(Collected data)

▶

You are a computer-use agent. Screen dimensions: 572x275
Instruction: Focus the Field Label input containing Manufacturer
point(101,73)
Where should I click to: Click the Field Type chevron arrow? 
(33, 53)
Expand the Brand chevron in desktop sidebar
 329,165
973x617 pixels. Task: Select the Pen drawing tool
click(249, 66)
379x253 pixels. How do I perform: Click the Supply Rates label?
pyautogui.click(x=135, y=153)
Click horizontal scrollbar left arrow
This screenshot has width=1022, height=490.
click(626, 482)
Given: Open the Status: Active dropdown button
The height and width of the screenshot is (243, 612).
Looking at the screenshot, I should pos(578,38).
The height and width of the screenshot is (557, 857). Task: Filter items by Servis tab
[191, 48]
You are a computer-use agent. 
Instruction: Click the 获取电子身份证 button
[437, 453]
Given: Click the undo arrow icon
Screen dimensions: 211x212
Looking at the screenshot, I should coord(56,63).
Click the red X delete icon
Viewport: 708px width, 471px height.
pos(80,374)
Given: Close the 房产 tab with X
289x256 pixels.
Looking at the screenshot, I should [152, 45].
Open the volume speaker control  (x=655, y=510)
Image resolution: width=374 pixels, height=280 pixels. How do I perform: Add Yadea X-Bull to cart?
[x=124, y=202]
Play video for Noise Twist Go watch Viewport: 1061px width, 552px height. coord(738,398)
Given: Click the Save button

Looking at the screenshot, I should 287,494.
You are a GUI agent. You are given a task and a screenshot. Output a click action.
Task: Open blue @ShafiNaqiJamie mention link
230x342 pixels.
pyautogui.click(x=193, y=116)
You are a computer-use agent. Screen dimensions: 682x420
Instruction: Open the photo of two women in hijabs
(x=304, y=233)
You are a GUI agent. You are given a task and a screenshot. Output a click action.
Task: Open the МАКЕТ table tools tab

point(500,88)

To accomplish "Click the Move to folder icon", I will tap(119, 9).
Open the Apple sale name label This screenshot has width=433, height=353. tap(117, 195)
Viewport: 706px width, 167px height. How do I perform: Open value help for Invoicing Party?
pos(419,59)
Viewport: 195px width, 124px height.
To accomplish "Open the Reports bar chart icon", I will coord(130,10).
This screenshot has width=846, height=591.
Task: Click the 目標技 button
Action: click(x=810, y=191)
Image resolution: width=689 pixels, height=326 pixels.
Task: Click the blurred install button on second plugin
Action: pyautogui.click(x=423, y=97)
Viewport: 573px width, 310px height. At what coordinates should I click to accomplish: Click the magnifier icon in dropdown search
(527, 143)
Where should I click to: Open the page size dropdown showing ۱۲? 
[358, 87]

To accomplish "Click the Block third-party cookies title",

◀

# Directions
Your answer should be the lines from the one containing "230x342 pixels." through the last line of the records, repeated exactly and with nothing added.

# Result of this exercise
230x342 pixels.
pyautogui.click(x=193, y=116)
You are a computer-use agent. Screen dimensions: 682x420
Instruction: Open the photo of two women in hijabs
(x=304, y=233)
You are a GUI agent. You are given a task and a screenshot. Output a click action.
Task: Open the МАКЕТ table tools tab

point(500,88)

To accomplish "Click the Move to folder icon", I will tap(119, 9).
Open the Apple sale name label This screenshot has width=433, height=353. tap(117, 195)
Viewport: 706px width, 167px height. How do I perform: Open value help for Invoicing Party?
pos(419,59)
Viewport: 195px width, 124px height.
To accomplish "Open the Reports bar chart icon", I will coord(130,10).
This screenshot has width=846, height=591.
Task: Click the 目標技 button
Action: click(x=810, y=191)
Image resolution: width=689 pixels, height=326 pixels.
Task: Click the blurred install button on second plugin
Action: pyautogui.click(x=423, y=97)
Viewport: 573px width, 310px height. At what coordinates should I click to accomplish: Click the magnifier icon in dropdown search
(527, 143)
Where should I click to: Open the page size dropdown showing ۱۲? 
[358, 87]

To accomplish "Click the Block third-party cookies title",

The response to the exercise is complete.